Попробуем лучше понять несколько произвольное на первый взгляд различение, вводимое Климентом между продолжением рода, которое должно быть «ближайшей целью» половых отношений, и ценностью потомства, которое должно быть его «высшей целью». Последняя доставляет родителю «совершенство» – teleiôtes, как говорили стоики: она приводит к совершению то, ради чего человек создан природой и что связывает его через время с другими людьми и с порядком мироздания. А для Бога, как показывает Климент, «благочадие», которое человек с божьей помощью производит на свет, становится предметом, достойным любви, и поводом для того, чтобы выказать свою «благость». Подчиненные «ближайшей цели» «рождения детей», а затем, в дальней перспективе, высшей цели, совпадающей с целью всего Творения в целом, половые отношения должны слушаться «разума», Логоса, который, наличествуя во всей природе вплоть до ее материальной организации, есть вместе с тем слово божье.
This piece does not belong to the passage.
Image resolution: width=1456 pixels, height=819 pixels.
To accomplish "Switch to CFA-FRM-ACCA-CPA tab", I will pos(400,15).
Различение и сочленение побуждения и цели, поставленные Климентом во главу своего анализа, позволили ему накрепко связать устав половых отношений с общим «указанием природы»: «Но помнить следует уже указание самой природы, что не постоянно время удобное, чтобы сходиться друг с другом на ложе»[97]. «Указание природы» оказывается заключено в том самом, чему учит Логос. Речь идет, можно сказать, о «логике» природы, понимаемой в самом широком смысле, в самых разных ее аспектах: о «логике» животной природы, о «логике» человеческой природы и связи между разумной душой и телом, о «логике» Творения и отношения к Творцу. И далее Климент разворачивает одну за другой эти три логики.
* * *
1. Примеры из животного царства, которые приводит Климент, – это примеры от противного[98]. Гиена и заяц учат тому, чего не следует делать. Дурная слава гиены основывалась на древнем поверье (его упоминает еще Геродор Гераклейский), согласно которому каждое животное этого вида имеет признаки обоих полов и ежегодно меняет половую роль, становясь то самцом, то самкой. Что же касается зайца, считалось, что у него каждый год прибавляется по анусу и он использует свои умножающиеся отверстия самым непотребным образом[99]. Оба эти домысла опроверг Аристотель, и с тех пор натуралисты в большинстве своем не относились к ним серьезно, что не мешало им черпать в естественной истории гиены и зайца уроки морали. В эллинистическую и римскую эпохи естественная история пребывала во власти двух, как кажется, противоположных процессов: с одной стороны, знания приводились в соответствие со всё более строгими правилами наблюдения, а с другой стороны, всё отчетливее проявлялось стремление учиться у природы, с которой, по убеждению философов, человек должен был жить в согласии. Растущая забота о точности и поиск нравственных образцов могли идти рука об руку. Так, хотя регулярная смена пола у гиен и ежегодное пополнение числа анусов у зайцев были признаны суевериями, повадки этих животных служили источниками уроков, касающихся поведения. Как говорил Клавдий Элиан, гиена не словом, но делом «показывает, сколь презрен был Тиресий»[100].